» **Listing**:
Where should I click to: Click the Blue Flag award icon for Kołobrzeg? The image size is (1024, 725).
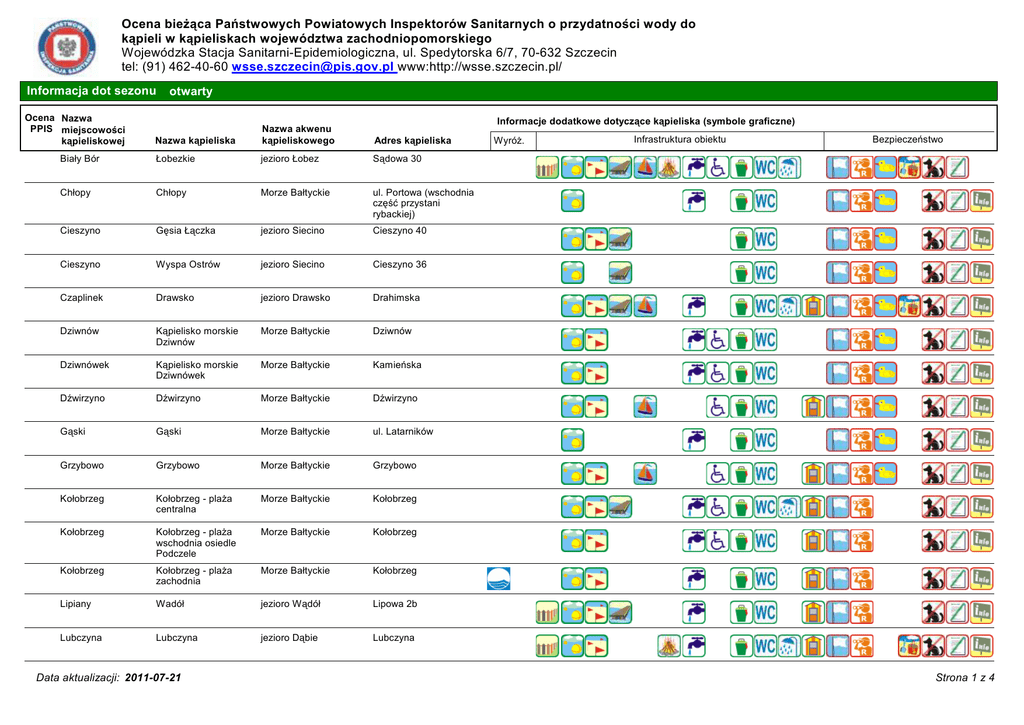(x=498, y=577)
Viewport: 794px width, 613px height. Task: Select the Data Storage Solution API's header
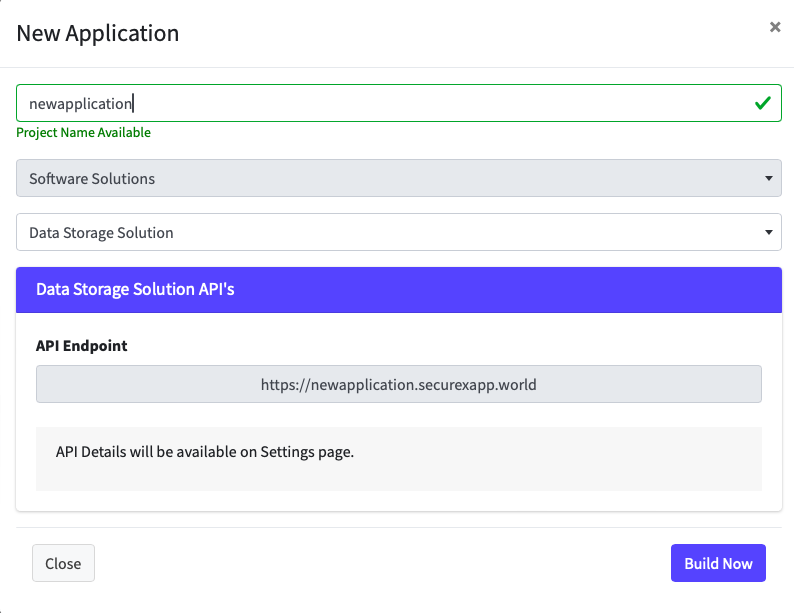pyautogui.click(x=135, y=289)
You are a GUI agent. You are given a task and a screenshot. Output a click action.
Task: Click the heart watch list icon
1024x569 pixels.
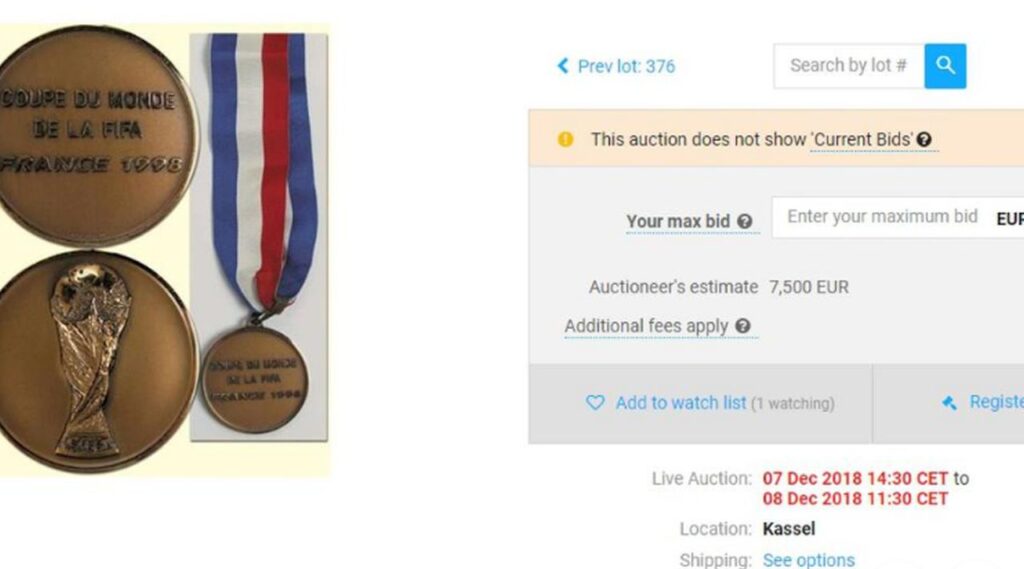(x=595, y=403)
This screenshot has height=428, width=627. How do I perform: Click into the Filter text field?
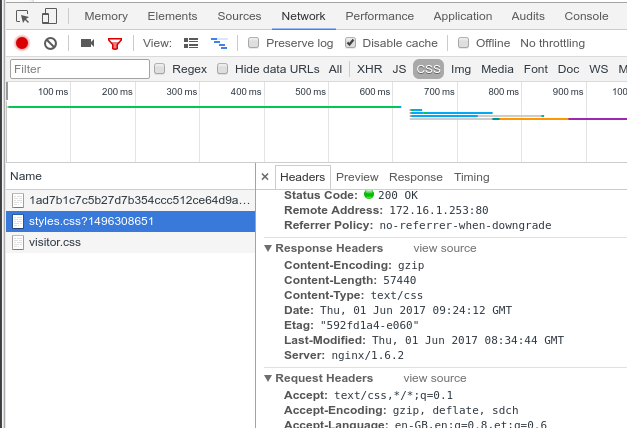80,69
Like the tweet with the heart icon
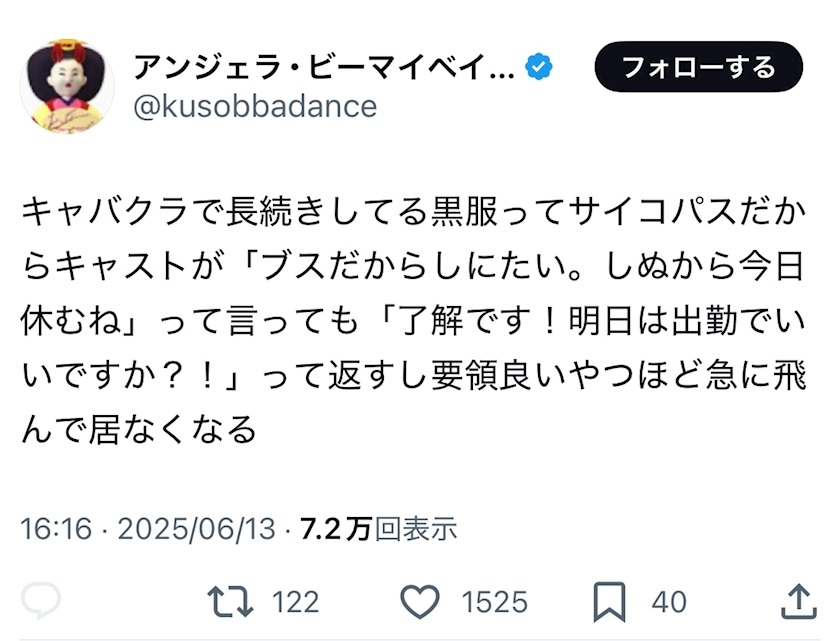This screenshot has width=840, height=641. [420, 602]
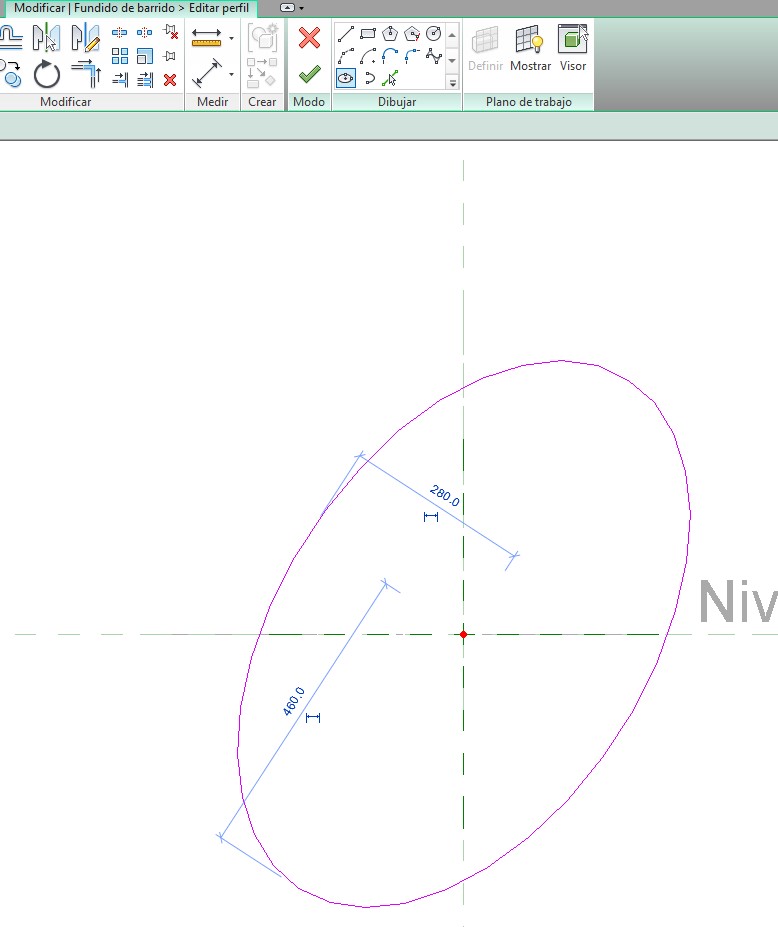
Task: Toggle Mostrar work plane visibility
Action: [530, 48]
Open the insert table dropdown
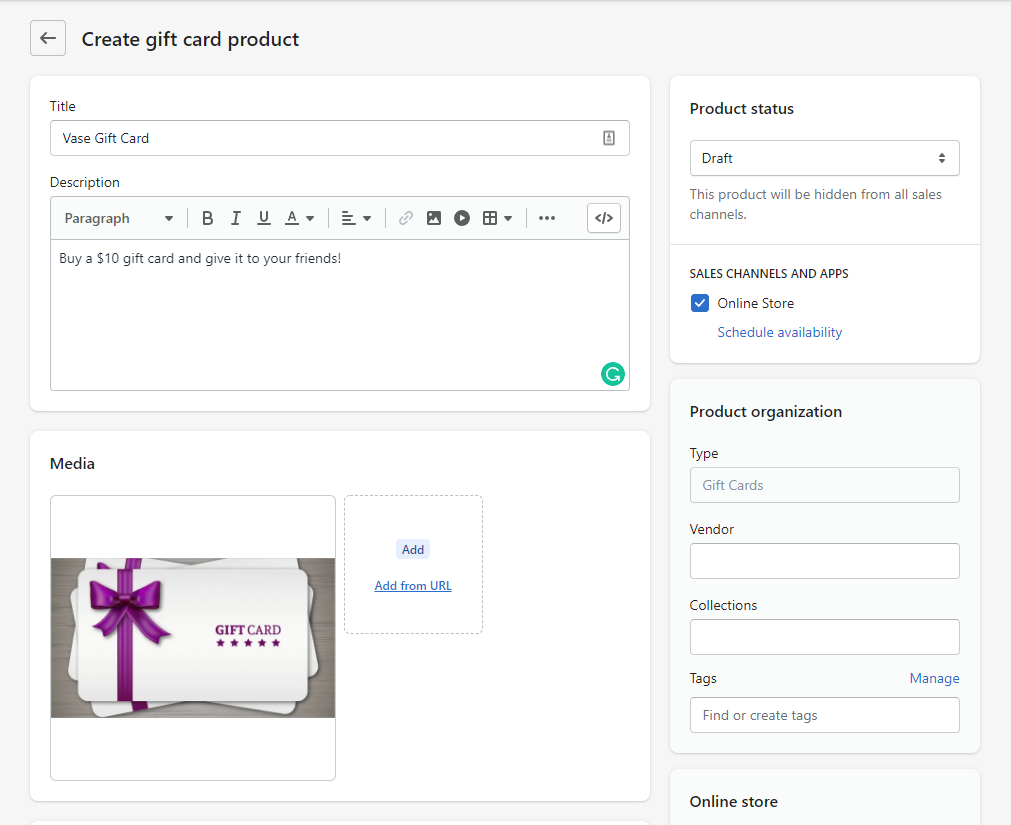Screen dimensions: 1011x825 (x=497, y=218)
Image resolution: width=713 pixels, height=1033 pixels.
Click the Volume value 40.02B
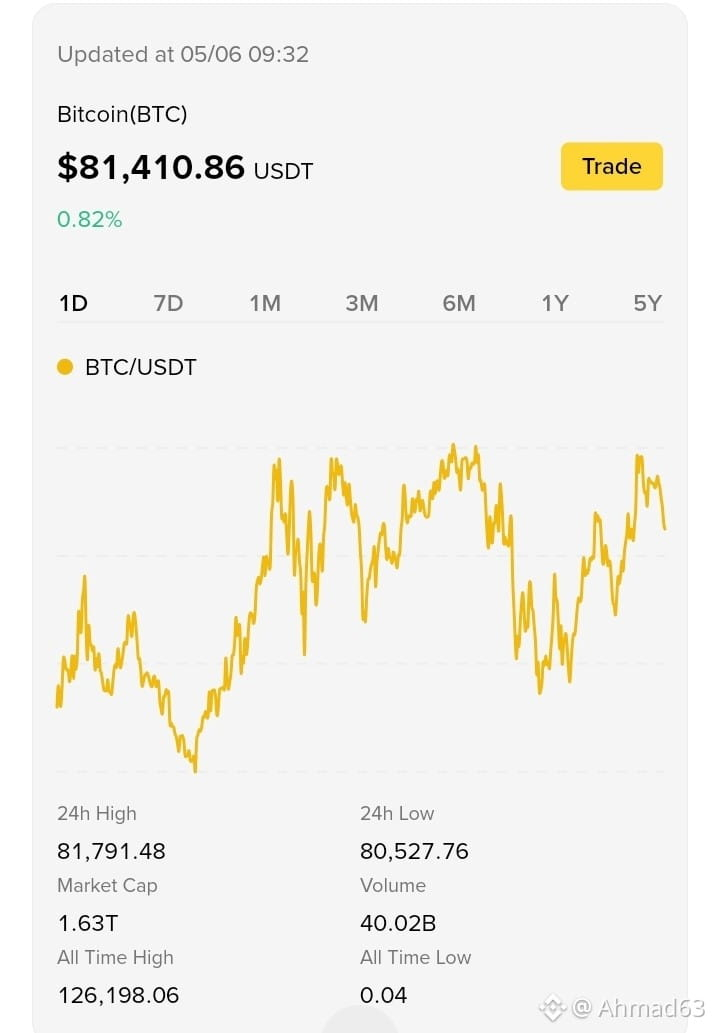[398, 923]
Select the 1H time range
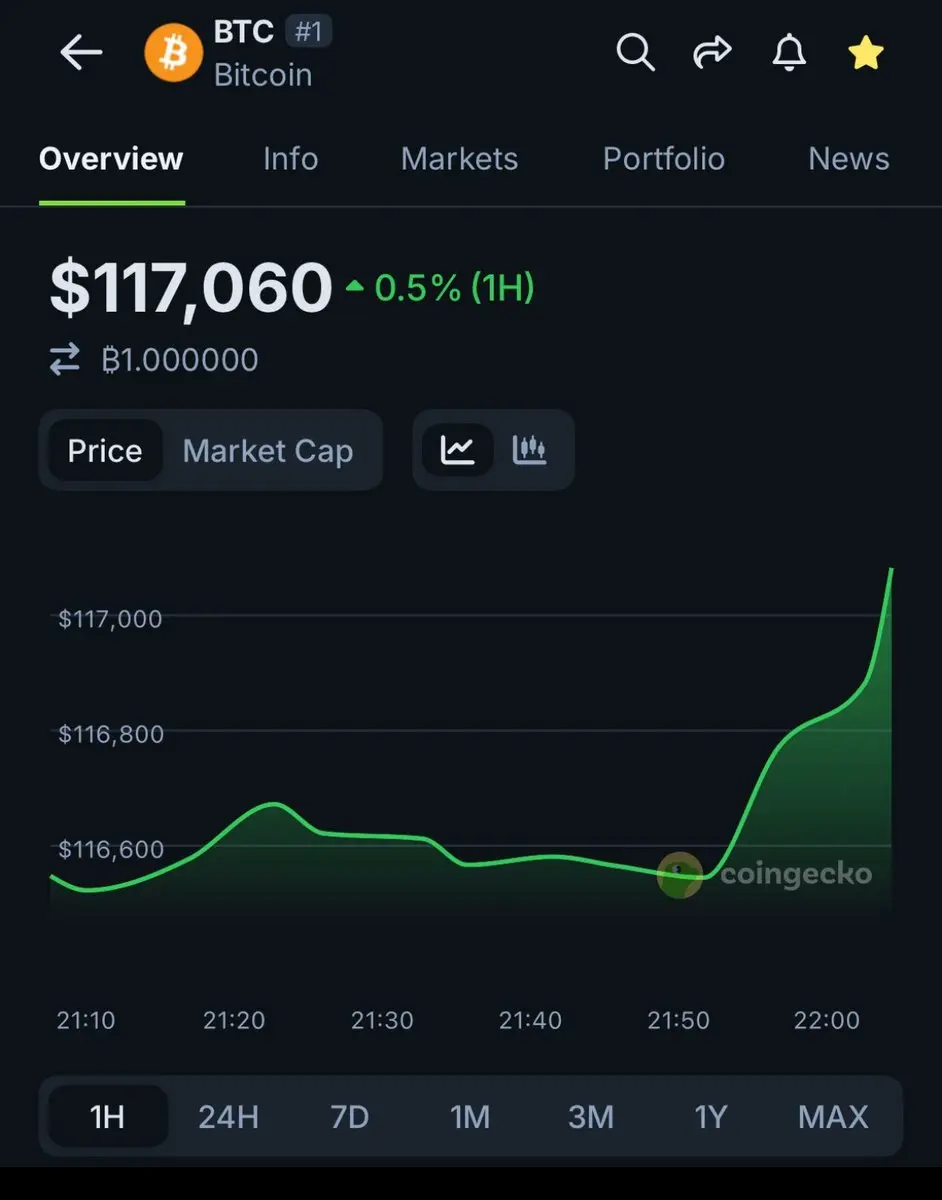Viewport: 942px width, 1200px height. (107, 1116)
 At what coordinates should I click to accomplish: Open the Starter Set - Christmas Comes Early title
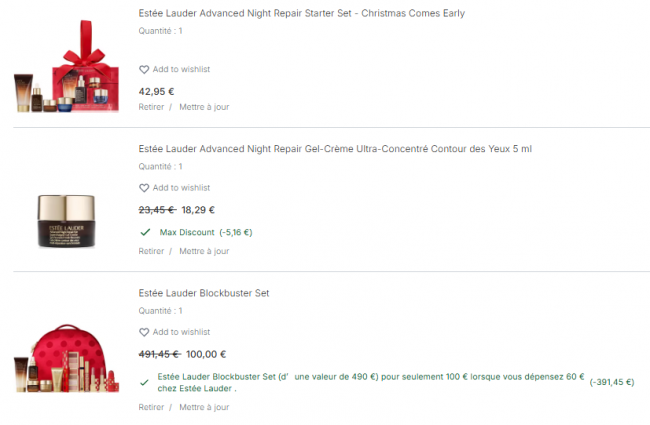(301, 14)
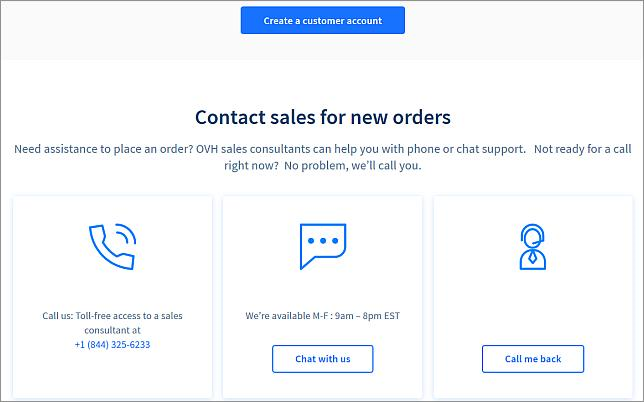Open the Create a customer account button

coord(323,20)
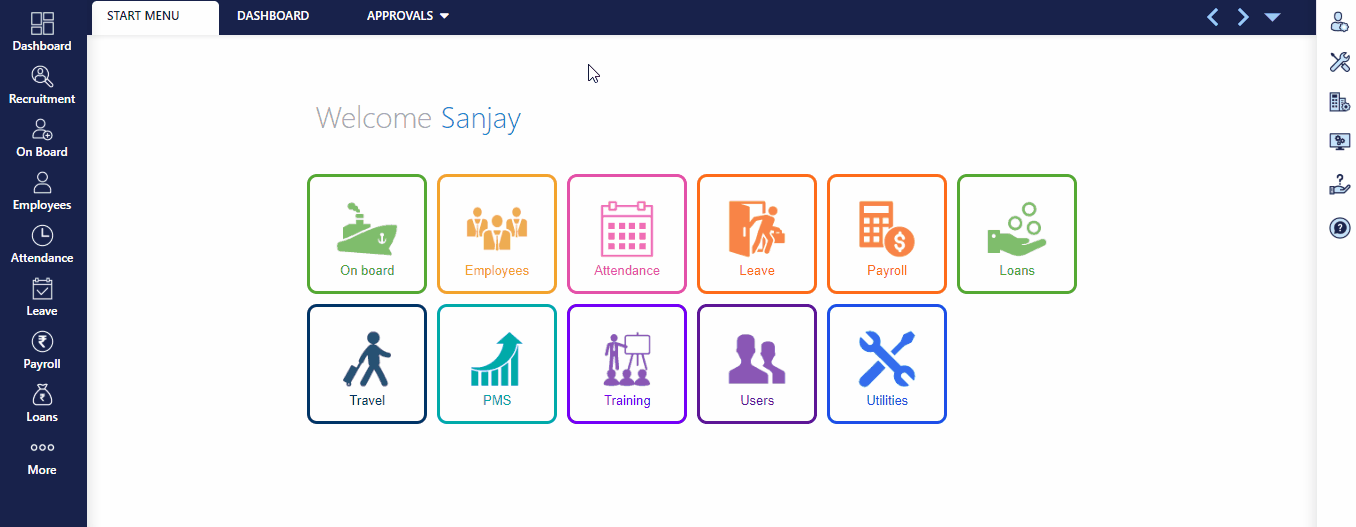The height and width of the screenshot is (527, 1356).
Task: Switch to the Dashboard tab
Action: pyautogui.click(x=273, y=16)
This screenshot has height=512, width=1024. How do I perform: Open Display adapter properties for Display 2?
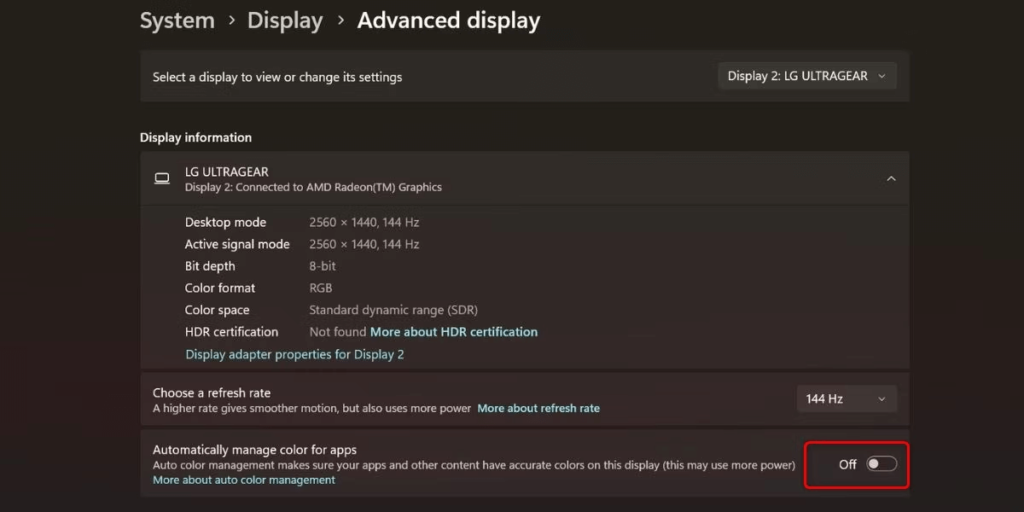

» **Problem description**: Rewrite all the items above, swapping every "heart" for "star" and changing nothing else. Don't include the pictures in your answer.

» **Answer below**:
Where should I click to: Click the Blue Flag award icon for Kołobrzeg? The image size is (1024, 725).
(x=498, y=577)
Viewport: 794px width, 613px height. Task: Select the Data Storage Solution API's header
pyautogui.click(x=135, y=289)
You are a GUI agent. You are given a task and a screenshot. Output a click action.
Task: Click the star watch list icon
1024x569 pixels.
(x=595, y=403)
This screenshot has height=428, width=627. How do I perform: Click into the Filter text field?
80,69
Like the tweet with the star icon
This screenshot has width=840, height=641. [420, 602]
Task: Toggle Mostrar work plane visibility
Action: [530, 48]
Open the insert table dropdown
Screen dimensions: 1011x825 (x=497, y=218)
Image resolution: width=713 pixels, height=1033 pixels.
Click the Volume value 40.02B
[398, 923]
Select the 1H time range
Viewport: 942px width, 1200px height. (107, 1116)
 At what coordinates should I click to accomplish: Open the Starter Set - Christmas Comes Early title
(301, 14)
Open the Create a customer account button

coord(323,20)
The height and width of the screenshot is (527, 1356).
Task: Switch to the Dashboard tab
Action: pyautogui.click(x=273, y=16)
This screenshot has height=512, width=1024. How do I perform: Open Display adapter properties for Display 2?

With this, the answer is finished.